Microsoft today released a major new update for Parature, the software maker’s self-service customer relationship management (CRM) offering. Featuring “over 30 high-priority customer capabilities,” the Parature Spring ’15 update is “the largest release in Parature history,” according to Bill Patterson, senior director of customer self-service solutions at Microsoft.
Microsoft completed the acquisition of Parature, a Herndon, Va., cloud-based customer service software company, in February 2014. Parature specializes in customer service knowledge management and software that delivers contextual, self-service Web and social customer care experiences that enable mobile and tech-savvy consumers to find the information, help or support they need.

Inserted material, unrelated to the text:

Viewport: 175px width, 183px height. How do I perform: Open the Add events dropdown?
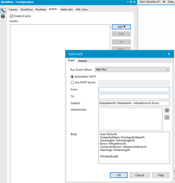(x=121, y=27)
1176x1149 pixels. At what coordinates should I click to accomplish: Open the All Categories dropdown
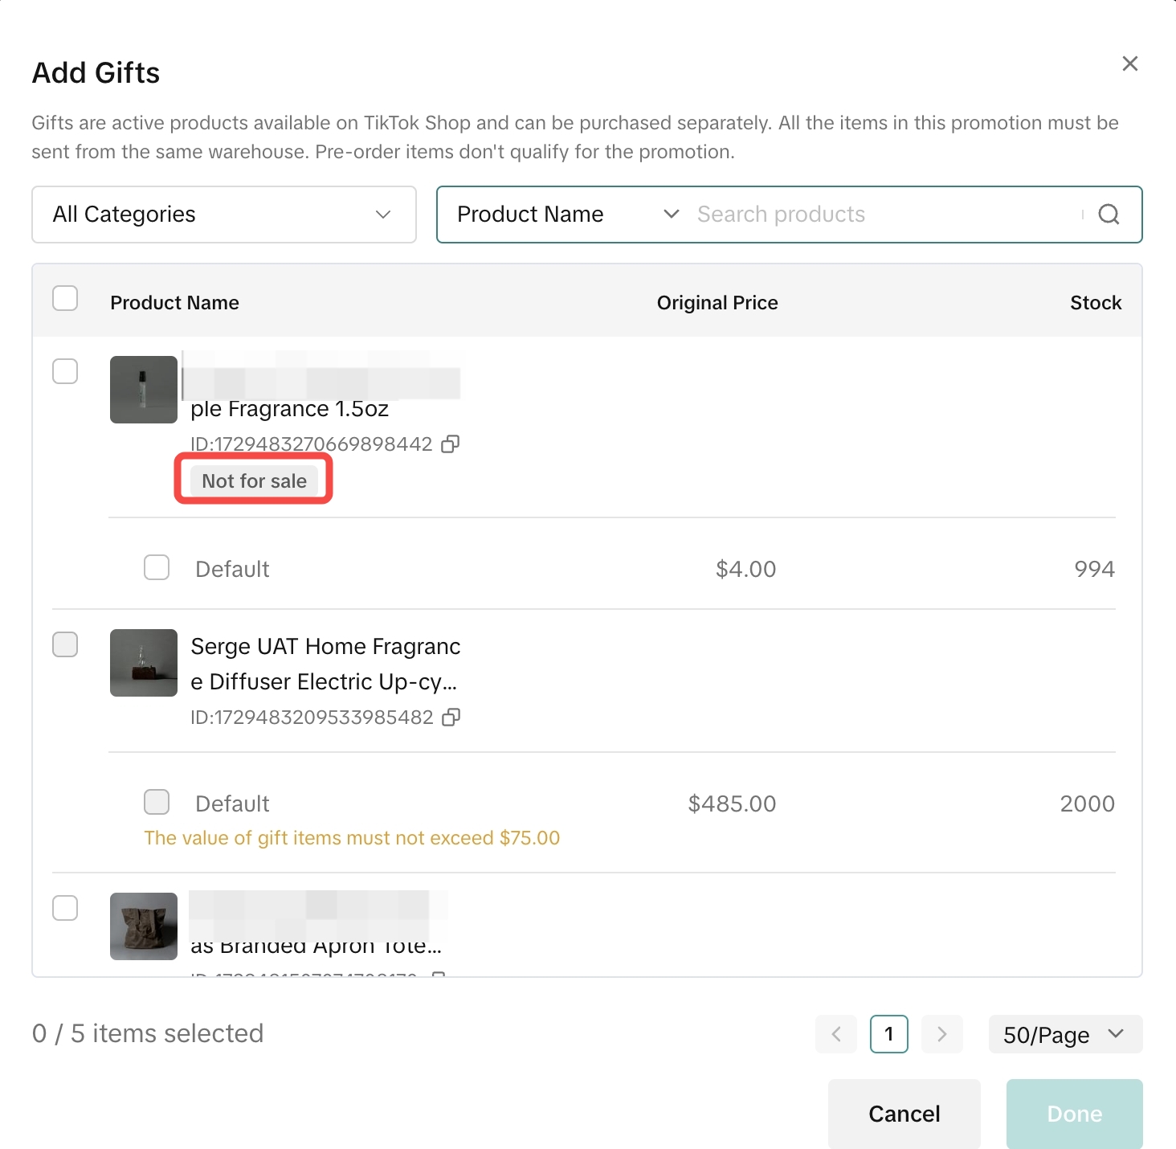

“Organizations are looking for business solutions that can strengthen their ability to connect with customers on their own terms, using whatever device and whatever channel they prefer,” said Bob Stutz, corporate vice president of Microsoft Dynamics CRM, last year while announcing the deal.
Now, Microsoft is bringing those capabilities to a wider, more global audience.
The new release is available in 10 languages and in 50 markets. Parature also now offers localized support. “Just like the Internet is not limited to the United States, neither is customer service,” Patterson told eWEEK.
In terms of functionality, the Spring ’15 update offers support for more social channels. Joining Twitter and Facebook are YouTube, Instagram and LinkedIn, said Patterson.
Why LinkedIn, ostensibly the least consumer-oriented social network of the bunch? “Folks need help working with B2B [business-to-business] brands,” said Patterson, referring to the challenges of marketing to professionals in the mobile and social era.
Microsoft also embarked on both user interface and under-the-hood enhancements aimed at improving agent productivity, with particular attention paid to working with bulk data and search, revealed Patterson. In testing, the tweaks have helped yield a noticeable 25 percent increase in application performance, he claimed.
Parature is also now focused on “delivering intelligence above the service queue, above the service funnel if you will.” Agents typically get a myopic sense of a ticket or case, often leading to duplicated efforts, a barrage of already-answered questions and frustrated customers, he explained.
The new version of Parature delivers insights based on previously logged searches and interactions, assuring that customers and agents are on the same page, so to speak, and enabling them to work faster toward a resolution. Under this new model, customer service agents “no longer start the conversation cold,” said Patterson. Microsoft has set out to “change the empathy dynamics,” he added.
Microsoft is also putting more power into the hands of the product’s own customers. In the past, they were required “to call Parature to make certain configurations,” Patterson said. With the new release, Microsoft “empowered our customers with point-and-click administration.”
In addition, Parature’s application programming interfaces (APIs) have been overhauled, “so that they’re modern and open,” he said. The result is improved integration with Microsoft Dynamics CRM, other platforms including Salesforce, and customers’ own mobile apps and Websites.
Finally, the new release represents “a rapid engineering cadence” that aligns with Microsoft’s new accelerated pace of software releases. “The expectation is more rapid innovation and more meaningful innovation sooner,” Patterson said, hinting that another update is months, not a year, away.